Badpuppy Gay Today |
Monday, 12 May, 1997 |
Lenny Bruce once said he never met a dyke he didn't like.
Well, that's Lenny Bruce, a heterosexual with limited life-experience (and no future life-experience to go on).
I, a male homosexual, have met many dykes I didn't like.
Which brings us to Chasing Amy.
This is a movie you will like with a dyke you will like.
Let me make one thing perfectly straight/clear, or what have you.
The dyke you will like is not named Amy. Her name is Alyssa Jones. Amy's just the name of a person in an unforgettable anecdote one of the dudes is telling. So forget Amy. Remember Alyssa! (Played by Joey Lauren Adams).
It's days since I saw this film and I'm still in love (in a non-sexual way) with the character. Also: note; approaching senility, I keep thinking her name is Amy, not Alyssa.
The story: two straight guys, co-workers who've created a comic book series, meet Alyssa at a comic book convention.

PROBLEM TO SOLVE
Reproduce verbatim the passage of the Chasing Amy review above that opens with the words "Which brings us" and closes with "Joey Lauren Adams).".

GIVEN DATA
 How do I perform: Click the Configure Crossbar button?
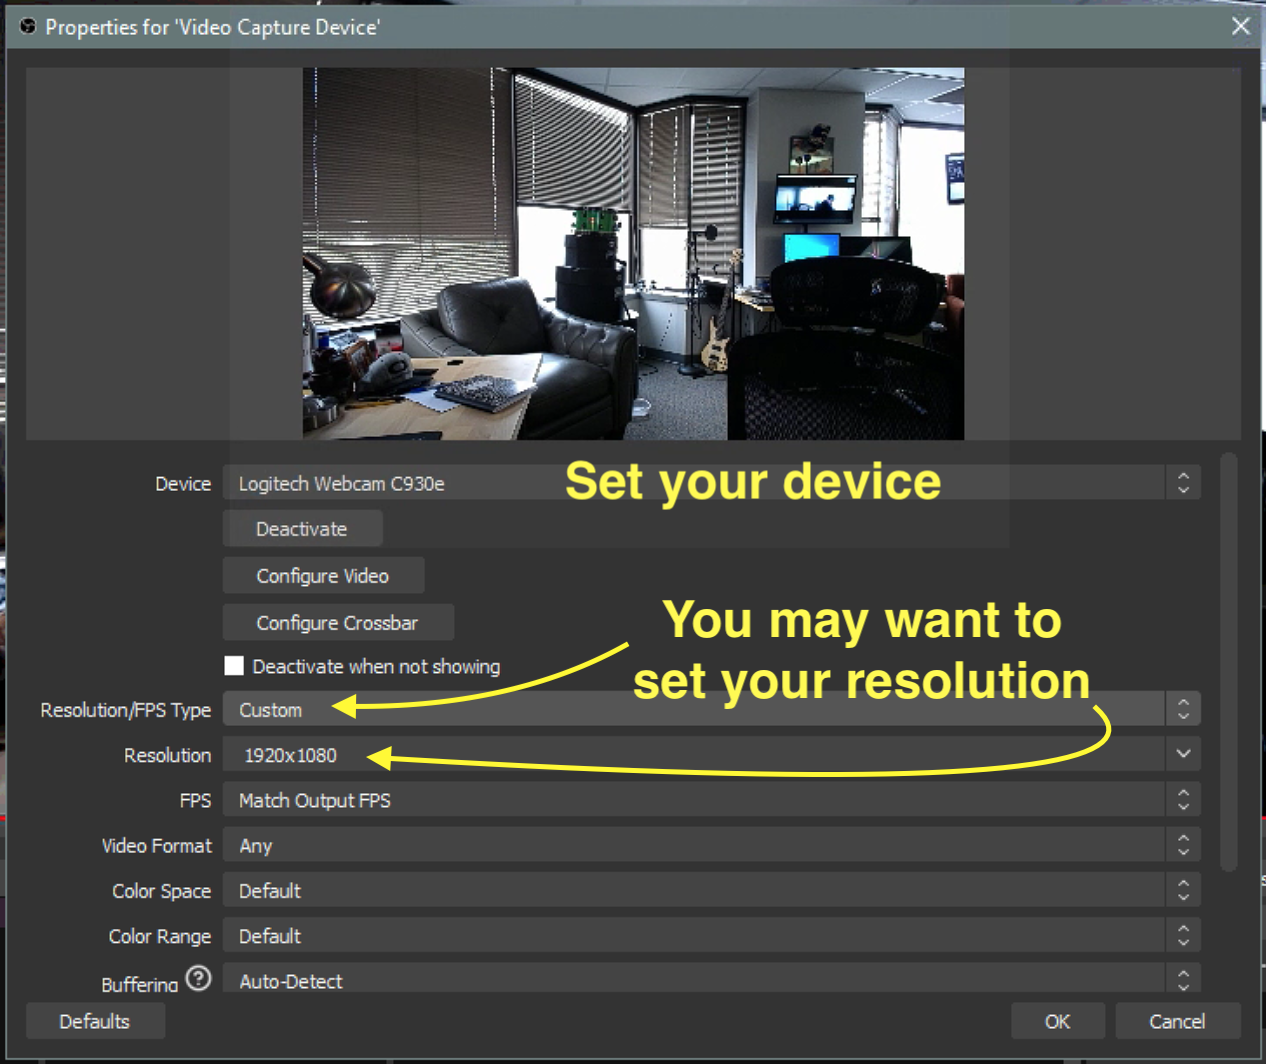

RESPONSE BELOW
Which brings us to Chasing Amy.
This is a movie you will like with a dyke you will like.
Let me make one thing perfectly straight/clear, or what have you.
The dyke you will like is not named Amy. Her name is Alyssa Jones. Amy's just the name of a person in an unforgettable anecdote one of the dudes is telling. So forget Amy. Remember Alyssa! (Played by Joey Lauren Adams).